García Lorca and His Concept of Theatre

Enrique Gallud Jardiel 
Hispanic Horizon, Universidad Jawaharlal Nehru, núm. 3, 1986


          Lorca’s theatre has aroused great interest and ample attention has been paid to it. The reasons are many and obvious for those who know his works. However, although much has been written to analyse what Lorca actually produced in the sphere of theatre, not much attention has been paid to what he wanted to carry out. While his works have been the object of full attention of critics, little has been said or written on his literary projects and his theoretical concept of the scenic art, an aspect which is also interesting especially because it refers to an author who, in spite of his position in the big ones of the Spanish theatre in this century, is the least prolific of all and also the one who has produced the least number of plays amongst the significant playwrights in the history of Spanish literature. This is not to diminish his glory nor to fail from acknowledging the quality of the works that his pen produced. Our statement aims at focusing on one aspect that hopefully will make the present study interesting, as the less the number of works written by an author, the more important is the knowledge of the “potentially realisable” labour of the author. García Lorca could not carry out all his projects due to his early and unexpected death. But in various interviews, statements and writings he abundantly left an idea of his future plans and his personal comprehension of theatre. We would go into these aspects here without unnecessarily entering into any discussion of his plays, which are known to all.

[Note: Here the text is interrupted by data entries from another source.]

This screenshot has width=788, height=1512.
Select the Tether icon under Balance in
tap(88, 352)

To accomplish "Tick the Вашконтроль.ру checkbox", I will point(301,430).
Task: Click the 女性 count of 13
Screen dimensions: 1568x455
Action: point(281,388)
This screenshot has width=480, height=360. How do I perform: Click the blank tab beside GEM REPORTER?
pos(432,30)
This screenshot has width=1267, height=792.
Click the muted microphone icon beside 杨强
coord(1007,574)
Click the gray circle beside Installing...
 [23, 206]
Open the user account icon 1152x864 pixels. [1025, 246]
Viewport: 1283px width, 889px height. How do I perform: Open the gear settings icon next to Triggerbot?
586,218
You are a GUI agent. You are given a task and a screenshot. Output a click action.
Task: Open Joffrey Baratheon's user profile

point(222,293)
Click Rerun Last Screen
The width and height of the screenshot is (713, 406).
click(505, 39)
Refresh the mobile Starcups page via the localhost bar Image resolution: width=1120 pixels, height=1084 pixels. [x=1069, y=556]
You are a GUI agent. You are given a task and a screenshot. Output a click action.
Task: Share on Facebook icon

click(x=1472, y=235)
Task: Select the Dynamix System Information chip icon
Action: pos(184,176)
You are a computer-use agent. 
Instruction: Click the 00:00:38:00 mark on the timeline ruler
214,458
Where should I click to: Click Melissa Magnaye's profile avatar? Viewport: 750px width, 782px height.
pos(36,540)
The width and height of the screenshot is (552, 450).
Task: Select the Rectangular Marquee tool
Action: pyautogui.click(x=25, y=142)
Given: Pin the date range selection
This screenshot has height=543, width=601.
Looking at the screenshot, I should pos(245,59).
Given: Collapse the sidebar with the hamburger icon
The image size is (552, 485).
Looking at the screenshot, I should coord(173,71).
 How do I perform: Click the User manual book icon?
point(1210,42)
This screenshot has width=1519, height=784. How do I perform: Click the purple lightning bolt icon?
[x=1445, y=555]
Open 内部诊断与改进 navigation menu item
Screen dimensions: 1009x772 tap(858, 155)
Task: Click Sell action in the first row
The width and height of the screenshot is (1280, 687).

         The first paradox we come across refers to the fact that at times his theoretical concept of theatre does not coincide with what has been said about him and even with the way his works have so far been staged. But we will come to this point later. Many a times, critics evaluate more the work than its author and analyse it without caring for what the author himself says or thinks about it. In other words, the critic does not think that the author has the sufficient critical capacity to evaluate correctly his productions with all their virtues and defects. After a schematic analysis the critic tells us “there the writer wanted to communicate this particular idea”. The author is almost never in a position to refute or corroborate such a statement. In this vein it has repeatedly been said of Lorca that his theatre is radically different from the rest of the Spanish stage productions, that introduced new moulds never used before and that his concept of theatre was extremely vanguardist and revolutionary and all other similar premises which do not withstand a systematic analysis nor can it, in the least, con­form to what the author says in his statements during various phases of his artistic life.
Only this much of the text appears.